Başlangıçta öğrenci çuval hakkında hiçbir şey düşünmedi. Onu taşımanın özel bir zorluğu yoktu. Fakat bir süre sonra bu iş giderek bir yüke dönüşmeye, onu her yere taşımak zor gelmeye başladı. Çuvalın ağırlığı değişmediği halde, zaman geçtikçe onu taşımak daha fazla çaba gerektirir oldu.

Birkaç günün sonunda çuvaldan kötü kokular gelmeye başladı. İsim yazarken üzerleri oyulan patatesler çürük kokusu salıyordu. Artık onları oradan oraya taşımak sadece rahatsızlık veren bir şey değildi, nahoş bir şey olmaya başlamıştı.

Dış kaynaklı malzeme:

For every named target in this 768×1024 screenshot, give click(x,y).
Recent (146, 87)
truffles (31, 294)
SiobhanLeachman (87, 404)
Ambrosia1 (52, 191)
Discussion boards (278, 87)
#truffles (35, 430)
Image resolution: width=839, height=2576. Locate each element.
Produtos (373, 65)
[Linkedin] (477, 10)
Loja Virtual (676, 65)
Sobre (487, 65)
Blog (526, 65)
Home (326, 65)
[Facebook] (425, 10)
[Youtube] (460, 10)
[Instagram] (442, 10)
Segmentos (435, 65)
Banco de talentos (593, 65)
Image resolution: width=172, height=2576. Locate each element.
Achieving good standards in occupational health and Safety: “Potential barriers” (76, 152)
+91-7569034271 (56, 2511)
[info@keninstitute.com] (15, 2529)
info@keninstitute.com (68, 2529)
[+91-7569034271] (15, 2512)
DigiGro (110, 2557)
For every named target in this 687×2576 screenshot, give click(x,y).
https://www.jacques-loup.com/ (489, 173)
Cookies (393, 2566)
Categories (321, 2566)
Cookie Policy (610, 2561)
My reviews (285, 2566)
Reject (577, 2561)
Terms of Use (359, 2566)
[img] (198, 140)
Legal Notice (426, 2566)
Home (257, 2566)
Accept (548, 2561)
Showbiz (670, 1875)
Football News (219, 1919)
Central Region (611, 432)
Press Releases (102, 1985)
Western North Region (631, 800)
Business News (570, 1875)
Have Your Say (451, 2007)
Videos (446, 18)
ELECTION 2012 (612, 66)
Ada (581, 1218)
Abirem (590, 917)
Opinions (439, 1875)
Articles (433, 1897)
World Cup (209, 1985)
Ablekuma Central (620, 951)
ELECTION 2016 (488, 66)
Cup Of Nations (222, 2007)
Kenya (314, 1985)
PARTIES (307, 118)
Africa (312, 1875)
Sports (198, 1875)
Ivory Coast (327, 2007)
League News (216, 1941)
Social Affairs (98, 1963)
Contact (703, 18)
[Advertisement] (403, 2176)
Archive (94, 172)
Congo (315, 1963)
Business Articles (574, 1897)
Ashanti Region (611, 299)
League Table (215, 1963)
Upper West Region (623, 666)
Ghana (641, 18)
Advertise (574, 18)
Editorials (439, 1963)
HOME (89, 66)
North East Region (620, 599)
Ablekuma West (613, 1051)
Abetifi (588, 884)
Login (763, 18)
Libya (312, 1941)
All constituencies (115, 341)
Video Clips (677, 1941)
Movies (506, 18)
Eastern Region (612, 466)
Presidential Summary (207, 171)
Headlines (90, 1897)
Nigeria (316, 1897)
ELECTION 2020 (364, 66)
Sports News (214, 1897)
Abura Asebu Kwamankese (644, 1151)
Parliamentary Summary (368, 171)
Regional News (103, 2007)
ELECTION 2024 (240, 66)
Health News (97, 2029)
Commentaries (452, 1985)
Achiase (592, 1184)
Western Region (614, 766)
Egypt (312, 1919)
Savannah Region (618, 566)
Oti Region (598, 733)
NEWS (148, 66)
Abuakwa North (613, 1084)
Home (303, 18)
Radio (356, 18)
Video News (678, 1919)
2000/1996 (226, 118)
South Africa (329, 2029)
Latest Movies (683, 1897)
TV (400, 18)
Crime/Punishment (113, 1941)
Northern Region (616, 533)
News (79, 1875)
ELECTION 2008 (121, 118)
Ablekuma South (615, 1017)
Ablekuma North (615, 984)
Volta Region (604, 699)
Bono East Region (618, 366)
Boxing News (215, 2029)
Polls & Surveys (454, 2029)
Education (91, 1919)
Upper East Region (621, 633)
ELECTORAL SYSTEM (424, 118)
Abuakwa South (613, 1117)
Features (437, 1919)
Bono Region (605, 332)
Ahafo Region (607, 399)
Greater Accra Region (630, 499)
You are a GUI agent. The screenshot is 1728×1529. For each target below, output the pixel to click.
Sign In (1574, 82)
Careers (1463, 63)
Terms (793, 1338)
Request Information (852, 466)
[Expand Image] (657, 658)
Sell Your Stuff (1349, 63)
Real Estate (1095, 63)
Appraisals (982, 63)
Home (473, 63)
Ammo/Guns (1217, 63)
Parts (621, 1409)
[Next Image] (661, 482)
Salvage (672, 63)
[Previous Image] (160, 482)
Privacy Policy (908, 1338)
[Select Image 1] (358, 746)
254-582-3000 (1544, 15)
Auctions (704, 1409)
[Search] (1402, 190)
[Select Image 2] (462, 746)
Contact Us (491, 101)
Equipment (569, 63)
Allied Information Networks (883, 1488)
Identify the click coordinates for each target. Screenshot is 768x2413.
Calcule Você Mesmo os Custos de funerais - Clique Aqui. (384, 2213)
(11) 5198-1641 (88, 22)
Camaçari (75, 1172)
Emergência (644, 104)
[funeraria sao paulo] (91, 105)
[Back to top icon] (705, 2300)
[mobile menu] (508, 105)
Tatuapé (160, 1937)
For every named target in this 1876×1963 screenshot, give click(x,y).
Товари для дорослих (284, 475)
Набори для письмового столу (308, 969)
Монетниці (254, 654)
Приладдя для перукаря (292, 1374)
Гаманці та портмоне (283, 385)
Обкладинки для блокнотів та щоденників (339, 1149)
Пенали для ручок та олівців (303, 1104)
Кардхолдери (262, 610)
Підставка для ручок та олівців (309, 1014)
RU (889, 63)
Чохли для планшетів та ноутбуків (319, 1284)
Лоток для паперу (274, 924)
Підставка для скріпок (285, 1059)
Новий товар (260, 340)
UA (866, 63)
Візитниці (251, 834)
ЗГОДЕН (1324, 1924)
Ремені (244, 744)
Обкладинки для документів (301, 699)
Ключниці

Nihayet hafta geride kaldı. Bilge öğrencisini çağırıp sordu: “Bu konu hakkında bir şey düşündün mü?”

Öğrenci: “İnsanları bağışlayamadığımızda, olumsuz duygularımızı bu patatesler gibi yanımızda her yere taşırız. Zamanla bu olumsuzluk bizim için bir yük haline gelir ve bu yük bir süre sonra çürümeye başlar.”

Üstat: “Evet, kişi kin tuttuğunda olan tam da budur. O halde, yükümüzü nasıl hafifletebiliriz?”

Öğrenci: “Bağışlamaya çalışarak.”

Üstat: “Birini bağışlamak, isminin yazılı olduğu patatesi çuvaldan çıkarmak demektir. Seni gücendirmiş olanların kaçını bağışlayabilirsin?”

“Bunun üzerinde biraz düşündüm Üstat” dedi öğrenci. “Çok çaba gerekti ama, tümünü bağışlamaya karar verdim.”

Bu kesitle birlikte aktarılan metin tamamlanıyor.